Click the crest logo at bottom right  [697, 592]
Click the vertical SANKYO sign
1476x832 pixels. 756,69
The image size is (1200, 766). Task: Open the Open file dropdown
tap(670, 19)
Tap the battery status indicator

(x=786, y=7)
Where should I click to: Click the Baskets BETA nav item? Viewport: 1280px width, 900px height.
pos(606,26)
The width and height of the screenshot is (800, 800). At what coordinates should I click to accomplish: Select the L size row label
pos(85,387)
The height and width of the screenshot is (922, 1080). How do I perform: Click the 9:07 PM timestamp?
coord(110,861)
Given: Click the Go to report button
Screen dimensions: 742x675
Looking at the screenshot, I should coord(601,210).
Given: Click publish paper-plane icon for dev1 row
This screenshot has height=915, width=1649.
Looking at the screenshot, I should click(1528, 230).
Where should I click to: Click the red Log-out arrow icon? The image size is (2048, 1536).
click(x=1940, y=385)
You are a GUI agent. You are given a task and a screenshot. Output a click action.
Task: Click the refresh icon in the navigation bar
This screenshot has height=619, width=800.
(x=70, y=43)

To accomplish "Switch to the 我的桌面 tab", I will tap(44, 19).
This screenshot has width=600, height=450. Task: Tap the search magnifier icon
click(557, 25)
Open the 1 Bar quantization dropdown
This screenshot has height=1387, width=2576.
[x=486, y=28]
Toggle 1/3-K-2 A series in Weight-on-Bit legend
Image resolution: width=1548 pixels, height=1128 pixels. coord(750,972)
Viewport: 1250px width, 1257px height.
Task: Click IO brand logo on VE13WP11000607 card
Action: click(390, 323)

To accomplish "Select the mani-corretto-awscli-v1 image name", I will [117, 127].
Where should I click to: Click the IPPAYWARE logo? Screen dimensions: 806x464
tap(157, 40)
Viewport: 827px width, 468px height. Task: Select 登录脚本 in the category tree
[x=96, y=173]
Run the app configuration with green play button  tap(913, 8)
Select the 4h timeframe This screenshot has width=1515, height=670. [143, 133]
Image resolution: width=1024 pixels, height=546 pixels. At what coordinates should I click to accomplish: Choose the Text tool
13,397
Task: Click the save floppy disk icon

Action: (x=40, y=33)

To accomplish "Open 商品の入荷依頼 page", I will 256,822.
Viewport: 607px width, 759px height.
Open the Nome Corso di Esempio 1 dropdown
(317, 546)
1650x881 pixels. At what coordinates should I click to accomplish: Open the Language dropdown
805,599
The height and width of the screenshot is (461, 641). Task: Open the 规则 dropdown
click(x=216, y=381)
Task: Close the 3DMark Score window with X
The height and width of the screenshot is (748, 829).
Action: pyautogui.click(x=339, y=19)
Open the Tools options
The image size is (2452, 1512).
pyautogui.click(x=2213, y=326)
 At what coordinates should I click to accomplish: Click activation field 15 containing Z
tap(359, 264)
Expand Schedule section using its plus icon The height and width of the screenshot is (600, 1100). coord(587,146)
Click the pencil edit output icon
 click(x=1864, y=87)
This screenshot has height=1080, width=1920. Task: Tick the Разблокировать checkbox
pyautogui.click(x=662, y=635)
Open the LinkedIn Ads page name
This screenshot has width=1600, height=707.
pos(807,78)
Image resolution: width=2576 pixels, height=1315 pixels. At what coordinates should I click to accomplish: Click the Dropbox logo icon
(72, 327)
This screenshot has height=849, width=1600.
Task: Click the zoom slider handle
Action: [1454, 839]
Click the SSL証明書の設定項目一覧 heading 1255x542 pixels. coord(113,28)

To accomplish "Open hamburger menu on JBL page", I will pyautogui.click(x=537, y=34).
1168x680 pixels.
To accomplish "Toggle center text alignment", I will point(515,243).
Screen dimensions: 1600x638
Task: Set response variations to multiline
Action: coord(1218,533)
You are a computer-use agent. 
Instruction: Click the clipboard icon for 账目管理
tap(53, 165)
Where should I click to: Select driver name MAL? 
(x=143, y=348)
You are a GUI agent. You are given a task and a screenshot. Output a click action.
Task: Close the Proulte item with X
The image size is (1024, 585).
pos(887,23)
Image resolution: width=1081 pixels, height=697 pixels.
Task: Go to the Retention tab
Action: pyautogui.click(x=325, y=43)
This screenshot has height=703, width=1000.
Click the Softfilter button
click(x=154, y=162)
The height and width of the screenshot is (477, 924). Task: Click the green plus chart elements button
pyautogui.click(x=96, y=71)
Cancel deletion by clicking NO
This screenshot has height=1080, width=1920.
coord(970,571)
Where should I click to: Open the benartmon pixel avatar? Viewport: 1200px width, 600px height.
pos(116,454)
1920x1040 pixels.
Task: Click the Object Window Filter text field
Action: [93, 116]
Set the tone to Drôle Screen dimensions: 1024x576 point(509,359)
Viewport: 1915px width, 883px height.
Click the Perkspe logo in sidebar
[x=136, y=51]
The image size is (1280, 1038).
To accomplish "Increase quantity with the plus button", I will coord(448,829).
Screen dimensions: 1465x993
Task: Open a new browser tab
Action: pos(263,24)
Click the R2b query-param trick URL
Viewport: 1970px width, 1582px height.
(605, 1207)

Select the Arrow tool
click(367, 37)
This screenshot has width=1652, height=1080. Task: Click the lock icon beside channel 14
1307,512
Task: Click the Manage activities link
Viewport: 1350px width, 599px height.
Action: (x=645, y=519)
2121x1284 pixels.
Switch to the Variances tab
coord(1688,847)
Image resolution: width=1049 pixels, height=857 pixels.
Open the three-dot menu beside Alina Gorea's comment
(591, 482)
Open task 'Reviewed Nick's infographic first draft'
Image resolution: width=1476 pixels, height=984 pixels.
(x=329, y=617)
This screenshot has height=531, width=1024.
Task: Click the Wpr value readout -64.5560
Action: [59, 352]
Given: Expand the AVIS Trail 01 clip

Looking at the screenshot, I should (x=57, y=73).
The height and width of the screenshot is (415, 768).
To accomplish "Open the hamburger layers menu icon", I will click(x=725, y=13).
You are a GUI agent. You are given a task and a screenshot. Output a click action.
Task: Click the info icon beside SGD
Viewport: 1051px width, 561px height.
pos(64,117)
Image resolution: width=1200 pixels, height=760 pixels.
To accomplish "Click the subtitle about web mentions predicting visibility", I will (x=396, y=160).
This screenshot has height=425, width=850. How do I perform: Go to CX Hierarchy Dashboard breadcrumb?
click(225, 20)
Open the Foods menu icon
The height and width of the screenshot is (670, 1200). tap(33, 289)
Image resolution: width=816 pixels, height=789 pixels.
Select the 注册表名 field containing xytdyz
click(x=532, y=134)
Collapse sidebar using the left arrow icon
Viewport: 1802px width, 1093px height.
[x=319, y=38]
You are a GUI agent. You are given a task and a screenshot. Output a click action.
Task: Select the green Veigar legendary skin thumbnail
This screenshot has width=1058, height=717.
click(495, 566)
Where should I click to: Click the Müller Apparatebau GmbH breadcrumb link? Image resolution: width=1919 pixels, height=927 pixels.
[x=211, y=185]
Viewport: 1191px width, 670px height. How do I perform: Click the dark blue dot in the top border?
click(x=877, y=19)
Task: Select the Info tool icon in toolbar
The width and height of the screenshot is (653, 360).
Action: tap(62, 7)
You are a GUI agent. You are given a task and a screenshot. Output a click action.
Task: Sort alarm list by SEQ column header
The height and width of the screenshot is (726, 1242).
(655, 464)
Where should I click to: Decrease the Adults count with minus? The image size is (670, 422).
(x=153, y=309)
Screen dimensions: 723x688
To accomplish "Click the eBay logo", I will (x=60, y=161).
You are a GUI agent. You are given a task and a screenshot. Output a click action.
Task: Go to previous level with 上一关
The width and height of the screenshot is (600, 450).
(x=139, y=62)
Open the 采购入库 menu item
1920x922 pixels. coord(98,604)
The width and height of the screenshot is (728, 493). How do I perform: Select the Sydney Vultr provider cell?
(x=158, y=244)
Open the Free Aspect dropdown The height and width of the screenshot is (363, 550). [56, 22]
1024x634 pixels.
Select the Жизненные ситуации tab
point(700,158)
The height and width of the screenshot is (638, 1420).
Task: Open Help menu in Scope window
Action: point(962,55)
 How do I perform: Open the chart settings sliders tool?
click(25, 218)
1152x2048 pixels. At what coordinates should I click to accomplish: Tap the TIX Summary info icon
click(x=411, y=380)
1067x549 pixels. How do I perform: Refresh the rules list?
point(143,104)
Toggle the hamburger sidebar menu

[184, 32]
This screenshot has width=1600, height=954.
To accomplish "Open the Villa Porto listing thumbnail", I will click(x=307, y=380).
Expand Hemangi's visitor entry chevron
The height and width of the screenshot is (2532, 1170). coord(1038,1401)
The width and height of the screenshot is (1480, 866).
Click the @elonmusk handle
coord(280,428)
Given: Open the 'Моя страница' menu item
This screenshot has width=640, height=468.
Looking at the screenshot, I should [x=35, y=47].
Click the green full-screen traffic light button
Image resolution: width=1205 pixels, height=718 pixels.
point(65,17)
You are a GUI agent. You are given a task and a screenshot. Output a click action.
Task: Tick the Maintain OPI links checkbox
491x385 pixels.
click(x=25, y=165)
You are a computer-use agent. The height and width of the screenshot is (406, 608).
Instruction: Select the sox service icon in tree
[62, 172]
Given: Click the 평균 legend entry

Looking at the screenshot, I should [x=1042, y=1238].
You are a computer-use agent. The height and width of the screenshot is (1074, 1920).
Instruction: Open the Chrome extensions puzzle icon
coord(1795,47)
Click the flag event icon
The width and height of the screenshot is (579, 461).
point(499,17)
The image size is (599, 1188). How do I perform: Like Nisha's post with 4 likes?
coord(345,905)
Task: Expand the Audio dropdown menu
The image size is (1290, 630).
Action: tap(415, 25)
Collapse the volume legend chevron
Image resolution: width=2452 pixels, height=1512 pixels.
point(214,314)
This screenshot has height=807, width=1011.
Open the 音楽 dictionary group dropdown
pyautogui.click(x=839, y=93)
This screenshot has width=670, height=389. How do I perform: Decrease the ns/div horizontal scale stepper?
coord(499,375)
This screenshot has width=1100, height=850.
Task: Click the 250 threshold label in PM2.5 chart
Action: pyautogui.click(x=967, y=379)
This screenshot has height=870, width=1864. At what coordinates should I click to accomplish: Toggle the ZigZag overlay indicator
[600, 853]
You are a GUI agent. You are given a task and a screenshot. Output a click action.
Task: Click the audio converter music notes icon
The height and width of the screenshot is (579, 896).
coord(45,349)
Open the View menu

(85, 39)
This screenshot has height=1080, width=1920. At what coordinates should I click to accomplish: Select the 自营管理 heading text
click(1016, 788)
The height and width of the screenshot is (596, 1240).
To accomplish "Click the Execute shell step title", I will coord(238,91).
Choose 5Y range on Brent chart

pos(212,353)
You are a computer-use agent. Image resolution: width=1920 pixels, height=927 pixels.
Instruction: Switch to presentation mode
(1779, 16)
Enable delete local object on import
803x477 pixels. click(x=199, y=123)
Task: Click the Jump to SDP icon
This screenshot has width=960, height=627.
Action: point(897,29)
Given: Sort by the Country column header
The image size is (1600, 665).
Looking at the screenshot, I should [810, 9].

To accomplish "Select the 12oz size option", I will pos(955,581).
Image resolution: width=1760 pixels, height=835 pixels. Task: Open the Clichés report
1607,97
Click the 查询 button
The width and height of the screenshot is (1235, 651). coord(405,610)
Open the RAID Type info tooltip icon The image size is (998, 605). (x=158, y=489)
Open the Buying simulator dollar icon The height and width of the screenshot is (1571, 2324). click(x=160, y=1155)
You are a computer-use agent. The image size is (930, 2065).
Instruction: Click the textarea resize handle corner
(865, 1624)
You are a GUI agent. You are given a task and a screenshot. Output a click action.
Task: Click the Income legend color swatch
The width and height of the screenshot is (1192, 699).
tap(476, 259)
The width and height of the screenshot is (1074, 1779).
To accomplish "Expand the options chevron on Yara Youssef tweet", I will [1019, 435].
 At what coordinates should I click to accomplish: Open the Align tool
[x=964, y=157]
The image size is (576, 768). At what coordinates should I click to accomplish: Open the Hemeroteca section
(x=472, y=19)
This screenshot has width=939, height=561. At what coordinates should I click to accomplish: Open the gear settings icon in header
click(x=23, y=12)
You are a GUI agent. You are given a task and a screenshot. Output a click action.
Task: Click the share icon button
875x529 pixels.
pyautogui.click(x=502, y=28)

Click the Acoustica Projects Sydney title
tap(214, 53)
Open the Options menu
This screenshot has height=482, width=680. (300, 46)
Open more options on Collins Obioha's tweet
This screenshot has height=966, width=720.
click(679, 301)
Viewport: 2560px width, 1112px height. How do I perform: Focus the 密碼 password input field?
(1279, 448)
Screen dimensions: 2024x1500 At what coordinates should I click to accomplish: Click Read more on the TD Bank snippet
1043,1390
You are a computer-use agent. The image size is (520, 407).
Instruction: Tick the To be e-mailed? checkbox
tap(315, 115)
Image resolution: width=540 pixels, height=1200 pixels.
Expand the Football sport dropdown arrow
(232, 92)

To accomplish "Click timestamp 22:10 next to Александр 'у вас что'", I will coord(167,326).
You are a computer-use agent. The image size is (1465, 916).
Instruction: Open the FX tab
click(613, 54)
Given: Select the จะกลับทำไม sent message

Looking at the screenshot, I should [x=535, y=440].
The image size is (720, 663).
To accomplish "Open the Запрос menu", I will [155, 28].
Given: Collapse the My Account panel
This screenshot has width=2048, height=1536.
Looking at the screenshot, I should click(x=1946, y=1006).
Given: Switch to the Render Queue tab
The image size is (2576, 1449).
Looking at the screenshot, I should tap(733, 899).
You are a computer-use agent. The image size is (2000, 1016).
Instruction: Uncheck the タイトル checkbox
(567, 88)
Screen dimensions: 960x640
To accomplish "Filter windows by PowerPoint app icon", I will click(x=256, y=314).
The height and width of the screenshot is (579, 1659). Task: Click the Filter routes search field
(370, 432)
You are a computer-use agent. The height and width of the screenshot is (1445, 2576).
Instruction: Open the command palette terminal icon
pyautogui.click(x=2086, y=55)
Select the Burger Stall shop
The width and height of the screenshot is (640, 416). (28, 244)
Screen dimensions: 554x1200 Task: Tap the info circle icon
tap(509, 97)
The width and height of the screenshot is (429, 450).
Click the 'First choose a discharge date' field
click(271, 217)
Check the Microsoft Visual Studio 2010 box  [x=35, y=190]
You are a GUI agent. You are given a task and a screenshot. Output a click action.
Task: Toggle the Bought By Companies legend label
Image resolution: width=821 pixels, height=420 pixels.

* **WHAT THIS TASK INVOLVES**
Replace "floppy disk" with "diskette" in the listing, giving everything from the line containing "Select the 4h" down to the line containing "I will 256,822." with nothing else changed.

* **FULL ANSWER**
Select the 4h timeframe This screenshot has width=1515, height=670. [143, 133]
Image resolution: width=1024 pixels, height=546 pixels. At what coordinates should I click to accomplish: Choose the Text tool
13,397
Task: Click the save diskette icon

Action: (x=40, y=33)

To accomplish "Open 商品の入荷依頼 page", I will 256,822.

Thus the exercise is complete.